A large white bullock pulled a cart past churches and shrines. Behind waste-filled gutters, walls guarded manicured gardens and elegant houses or multi-storey flats. Overgrown sections in between are littered with tin shacks or tarpaulins – apparently not mini-slums, as I first thought, but temporary abodes of itinerant construction workers on the many building sites. In a small store stacked floor to ceiling with clothing and trinkets, small statues of gods stood next to Western lingerie: Brahman nudged Bendon. The proprietor offered me a tiny plastic cup of steaming sweet chai tea, and Jabaraj helped me buy a cool cotton shirt with a retro look.
One hour “in town” was enough. Drained and bewildered, I stumbled back to the ECC grounds, a tranquil haven of trees, verdant lawns, and fresh air after the churning dust and fumes. I cleaned out gobs of black from my nostrils. After my first glimpse of the “bracing, or exhausting, anarchy of Indian streets” (Michael Palin, Himalaya), I can see this country could be bracingly exhilarating, but I was thinking: “two months to survive – what have I got myself into?” and hoping I’d not forgotten to pack anything important – I doubt I’d manage to find and purchase the simplest item.

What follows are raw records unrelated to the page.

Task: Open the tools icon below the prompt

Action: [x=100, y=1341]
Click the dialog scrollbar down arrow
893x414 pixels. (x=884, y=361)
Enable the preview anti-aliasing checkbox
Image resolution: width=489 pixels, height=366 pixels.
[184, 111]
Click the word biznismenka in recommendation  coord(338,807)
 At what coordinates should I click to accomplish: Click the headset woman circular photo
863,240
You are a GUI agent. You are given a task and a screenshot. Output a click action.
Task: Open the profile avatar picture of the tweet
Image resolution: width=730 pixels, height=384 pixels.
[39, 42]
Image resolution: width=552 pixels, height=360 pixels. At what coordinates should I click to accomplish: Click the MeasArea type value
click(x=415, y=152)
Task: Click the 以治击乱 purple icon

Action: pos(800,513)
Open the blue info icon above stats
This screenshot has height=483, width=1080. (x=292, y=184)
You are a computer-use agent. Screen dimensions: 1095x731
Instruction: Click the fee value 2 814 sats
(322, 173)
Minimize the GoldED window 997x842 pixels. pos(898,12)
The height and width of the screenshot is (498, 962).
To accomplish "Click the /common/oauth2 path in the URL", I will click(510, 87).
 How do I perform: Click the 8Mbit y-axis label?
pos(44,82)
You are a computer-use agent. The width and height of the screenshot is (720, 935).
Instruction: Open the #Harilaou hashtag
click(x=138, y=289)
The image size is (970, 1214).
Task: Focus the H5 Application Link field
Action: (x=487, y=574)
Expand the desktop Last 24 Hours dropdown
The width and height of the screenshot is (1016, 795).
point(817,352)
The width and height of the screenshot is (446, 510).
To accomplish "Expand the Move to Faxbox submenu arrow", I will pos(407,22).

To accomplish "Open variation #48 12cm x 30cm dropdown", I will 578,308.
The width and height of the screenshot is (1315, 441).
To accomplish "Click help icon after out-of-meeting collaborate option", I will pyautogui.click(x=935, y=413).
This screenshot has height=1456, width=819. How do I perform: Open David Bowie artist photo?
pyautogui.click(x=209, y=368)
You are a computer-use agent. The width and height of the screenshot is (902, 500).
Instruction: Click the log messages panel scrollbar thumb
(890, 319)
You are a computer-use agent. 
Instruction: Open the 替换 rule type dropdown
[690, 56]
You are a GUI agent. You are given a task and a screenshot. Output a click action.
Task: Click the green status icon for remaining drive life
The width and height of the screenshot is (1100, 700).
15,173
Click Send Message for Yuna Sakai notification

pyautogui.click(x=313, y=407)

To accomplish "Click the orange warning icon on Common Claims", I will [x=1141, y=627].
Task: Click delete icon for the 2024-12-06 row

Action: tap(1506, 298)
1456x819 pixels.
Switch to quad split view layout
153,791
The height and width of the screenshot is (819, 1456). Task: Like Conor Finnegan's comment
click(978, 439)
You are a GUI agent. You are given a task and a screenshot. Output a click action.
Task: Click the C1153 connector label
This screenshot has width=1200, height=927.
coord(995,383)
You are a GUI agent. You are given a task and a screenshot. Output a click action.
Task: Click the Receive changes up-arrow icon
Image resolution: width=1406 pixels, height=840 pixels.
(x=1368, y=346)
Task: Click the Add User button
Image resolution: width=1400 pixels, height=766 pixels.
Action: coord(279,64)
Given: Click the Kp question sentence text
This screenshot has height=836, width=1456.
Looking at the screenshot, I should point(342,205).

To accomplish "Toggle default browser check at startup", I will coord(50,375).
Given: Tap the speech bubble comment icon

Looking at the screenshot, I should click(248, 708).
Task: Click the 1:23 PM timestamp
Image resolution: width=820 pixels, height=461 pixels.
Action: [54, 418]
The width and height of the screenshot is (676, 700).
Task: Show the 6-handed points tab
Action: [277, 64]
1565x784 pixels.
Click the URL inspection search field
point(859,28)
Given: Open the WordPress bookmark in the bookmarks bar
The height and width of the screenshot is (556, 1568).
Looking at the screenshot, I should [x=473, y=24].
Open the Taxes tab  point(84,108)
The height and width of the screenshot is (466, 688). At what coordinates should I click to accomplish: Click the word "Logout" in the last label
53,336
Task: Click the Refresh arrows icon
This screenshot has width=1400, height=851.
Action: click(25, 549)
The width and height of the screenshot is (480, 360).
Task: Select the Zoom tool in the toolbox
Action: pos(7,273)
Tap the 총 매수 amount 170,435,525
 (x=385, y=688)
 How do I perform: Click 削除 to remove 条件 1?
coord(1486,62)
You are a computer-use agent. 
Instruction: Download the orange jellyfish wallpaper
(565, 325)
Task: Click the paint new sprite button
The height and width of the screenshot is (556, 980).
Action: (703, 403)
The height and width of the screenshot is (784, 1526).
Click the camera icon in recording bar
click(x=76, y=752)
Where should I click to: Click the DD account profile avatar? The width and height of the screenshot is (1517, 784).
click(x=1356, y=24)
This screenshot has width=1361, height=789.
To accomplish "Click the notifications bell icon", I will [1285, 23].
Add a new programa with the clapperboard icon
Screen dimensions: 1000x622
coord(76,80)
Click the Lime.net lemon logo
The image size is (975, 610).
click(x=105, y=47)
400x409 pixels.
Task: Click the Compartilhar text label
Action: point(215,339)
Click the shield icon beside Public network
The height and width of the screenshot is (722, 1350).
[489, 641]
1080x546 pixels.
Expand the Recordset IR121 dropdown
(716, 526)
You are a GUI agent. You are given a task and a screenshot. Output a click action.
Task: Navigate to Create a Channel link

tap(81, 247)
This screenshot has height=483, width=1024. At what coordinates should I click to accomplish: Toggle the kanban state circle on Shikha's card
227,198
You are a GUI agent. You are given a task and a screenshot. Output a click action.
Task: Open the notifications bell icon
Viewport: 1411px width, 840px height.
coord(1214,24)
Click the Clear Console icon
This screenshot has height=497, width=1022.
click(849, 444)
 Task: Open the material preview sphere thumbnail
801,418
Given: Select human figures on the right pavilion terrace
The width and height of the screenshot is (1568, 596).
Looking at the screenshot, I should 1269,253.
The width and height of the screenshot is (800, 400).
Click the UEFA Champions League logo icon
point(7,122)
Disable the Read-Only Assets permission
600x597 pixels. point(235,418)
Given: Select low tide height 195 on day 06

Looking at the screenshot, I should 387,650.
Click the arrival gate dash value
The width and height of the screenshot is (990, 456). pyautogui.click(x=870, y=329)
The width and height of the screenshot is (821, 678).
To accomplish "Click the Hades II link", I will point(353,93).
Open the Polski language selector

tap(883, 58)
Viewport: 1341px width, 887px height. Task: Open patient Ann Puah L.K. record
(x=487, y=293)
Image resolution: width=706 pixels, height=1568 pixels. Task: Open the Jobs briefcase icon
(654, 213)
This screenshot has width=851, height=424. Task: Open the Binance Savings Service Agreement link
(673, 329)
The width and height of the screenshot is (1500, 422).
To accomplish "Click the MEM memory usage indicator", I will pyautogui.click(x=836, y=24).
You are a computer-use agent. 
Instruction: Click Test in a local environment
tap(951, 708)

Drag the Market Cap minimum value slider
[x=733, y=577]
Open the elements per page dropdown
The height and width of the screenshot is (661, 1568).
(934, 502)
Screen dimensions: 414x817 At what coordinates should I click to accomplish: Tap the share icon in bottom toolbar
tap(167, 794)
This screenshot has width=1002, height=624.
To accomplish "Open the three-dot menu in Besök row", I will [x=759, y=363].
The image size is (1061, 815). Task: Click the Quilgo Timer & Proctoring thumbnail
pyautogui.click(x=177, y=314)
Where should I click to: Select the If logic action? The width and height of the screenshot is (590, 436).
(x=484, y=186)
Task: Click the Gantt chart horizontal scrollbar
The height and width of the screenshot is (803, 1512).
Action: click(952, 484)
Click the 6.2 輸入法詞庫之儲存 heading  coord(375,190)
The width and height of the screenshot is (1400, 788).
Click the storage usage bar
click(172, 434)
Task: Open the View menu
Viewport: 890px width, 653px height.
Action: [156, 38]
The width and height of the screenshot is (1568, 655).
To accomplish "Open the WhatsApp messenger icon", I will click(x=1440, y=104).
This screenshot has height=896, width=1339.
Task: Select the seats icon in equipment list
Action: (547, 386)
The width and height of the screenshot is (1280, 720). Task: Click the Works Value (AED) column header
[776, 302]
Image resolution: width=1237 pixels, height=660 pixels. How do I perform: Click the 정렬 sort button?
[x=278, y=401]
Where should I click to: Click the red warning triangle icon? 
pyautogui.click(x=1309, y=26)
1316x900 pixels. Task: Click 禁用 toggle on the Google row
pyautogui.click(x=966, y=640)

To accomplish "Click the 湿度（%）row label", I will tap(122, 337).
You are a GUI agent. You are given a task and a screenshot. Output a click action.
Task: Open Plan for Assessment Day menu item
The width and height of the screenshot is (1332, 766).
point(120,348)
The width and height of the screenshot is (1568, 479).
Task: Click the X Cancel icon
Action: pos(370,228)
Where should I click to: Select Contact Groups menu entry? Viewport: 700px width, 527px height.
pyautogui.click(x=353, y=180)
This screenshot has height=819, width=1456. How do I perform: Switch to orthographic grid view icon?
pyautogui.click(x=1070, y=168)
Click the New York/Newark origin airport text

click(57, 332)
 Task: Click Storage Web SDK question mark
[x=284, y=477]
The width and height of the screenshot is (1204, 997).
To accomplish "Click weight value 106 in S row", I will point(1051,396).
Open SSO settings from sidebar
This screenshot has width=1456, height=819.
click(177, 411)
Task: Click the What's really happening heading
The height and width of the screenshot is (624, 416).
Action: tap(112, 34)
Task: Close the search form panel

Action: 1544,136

I felt more positive after a refreshing shower and dinner and more smiles from the staff.
I recalled that night falls fast in the tropics, when it did about 6pm. More brief power-offs required the headlamp torch from my local NZ hardware store to navigate my room and the two-minute walk to the refectory for dinner. Reading at night, my bedside light often alternated bright and dim every few seconds, rather like my alternating feelings of fascination and fear about India so far. The fluctuating power levels mirror my morale. I switch off the erratic illumination and drift off, soothed by the lullaby of the fan overhead, speeding and slowing, whirring up and whizzing down, now eager, now dismayed.